### Set exercise
Print every line of the entries, word for word, from the line containing "The width and height of the screenshot is (1456, 819)." down to the end of the entries. Leave out the pictures.

══ Data

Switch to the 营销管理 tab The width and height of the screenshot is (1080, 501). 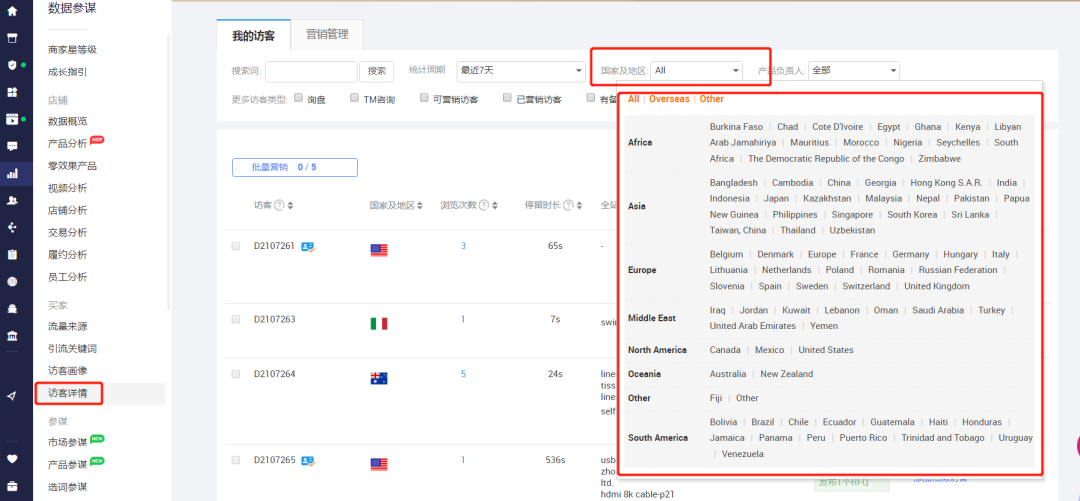click(x=327, y=34)
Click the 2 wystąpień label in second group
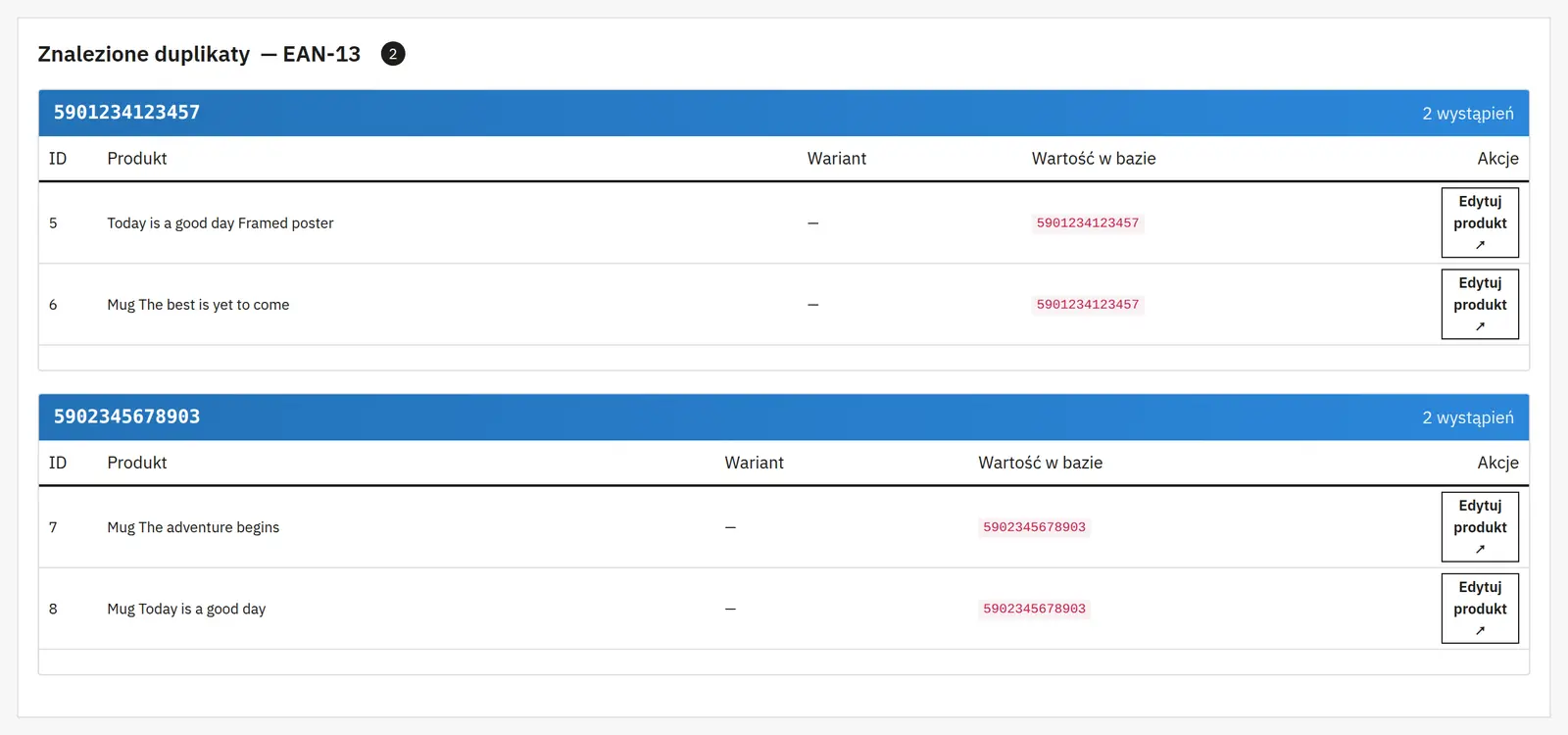1568x735 pixels. [x=1467, y=417]
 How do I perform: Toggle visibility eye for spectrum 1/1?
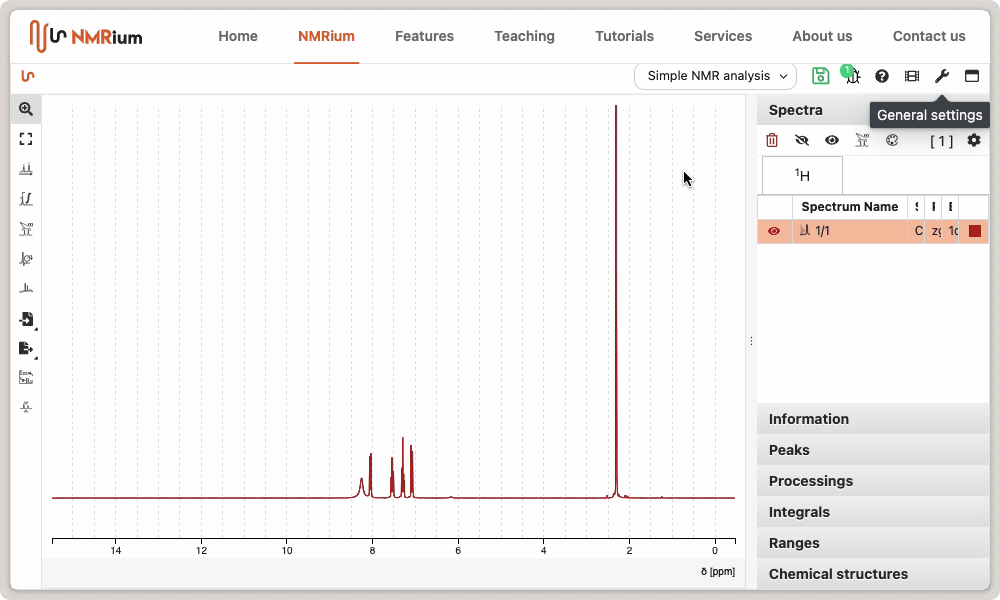tap(774, 231)
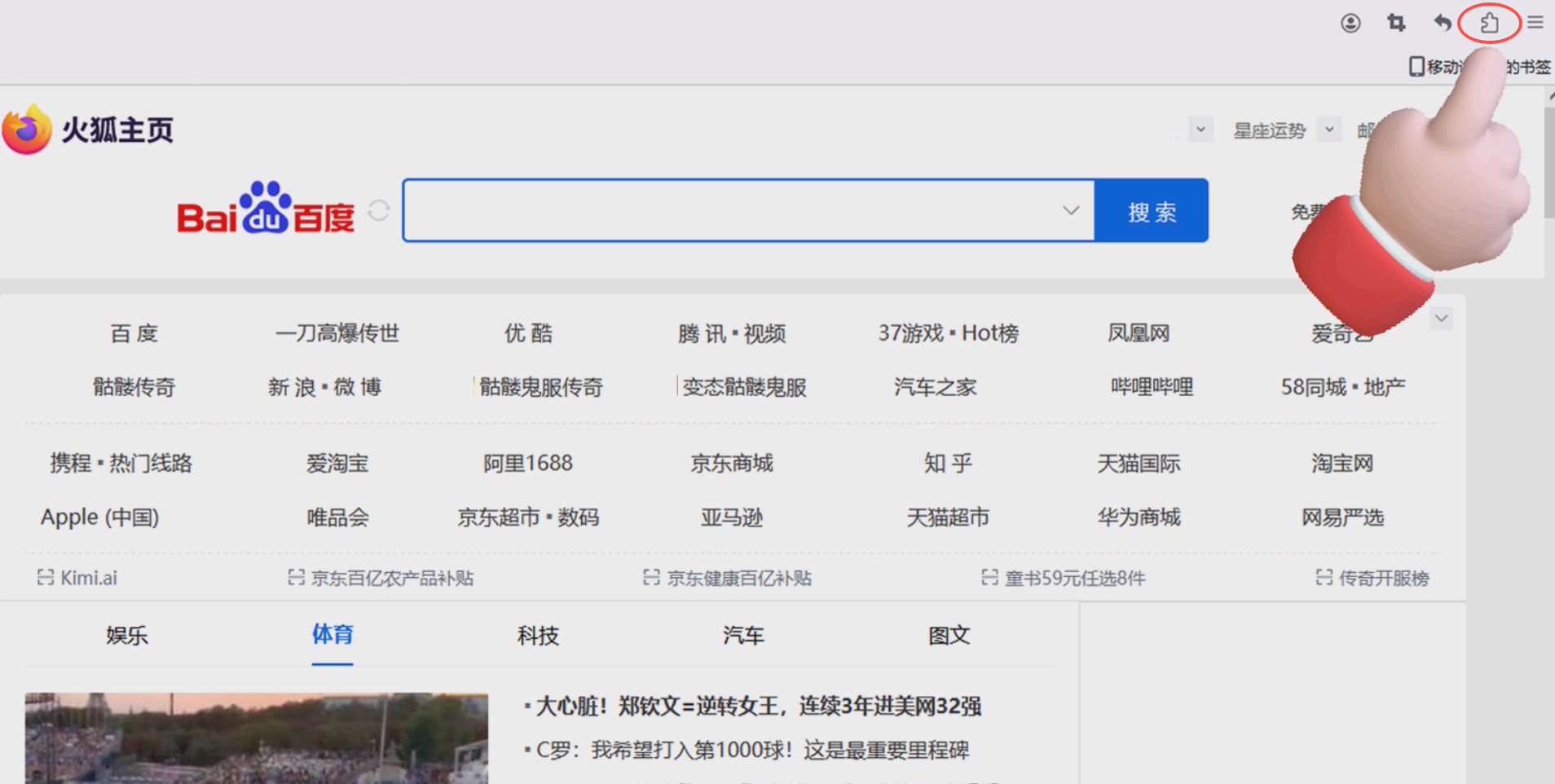Open the Apple (中国) link

[x=99, y=517]
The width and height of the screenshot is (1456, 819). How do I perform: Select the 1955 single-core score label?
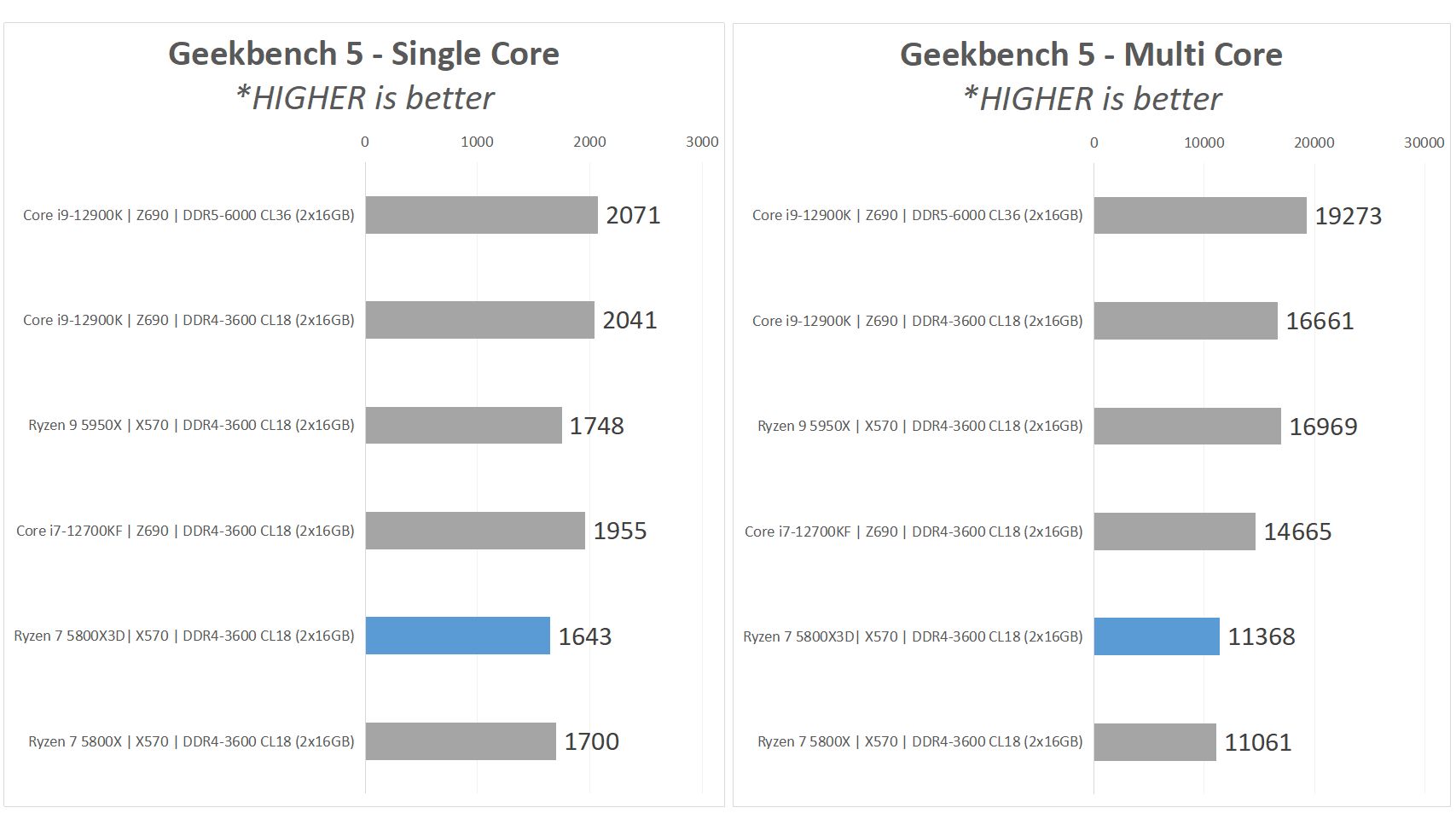[619, 531]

════

### Solution
The width and height of the screenshot is (1456, 819). How do I perform: Select the 1955 single-core score label?
[619, 531]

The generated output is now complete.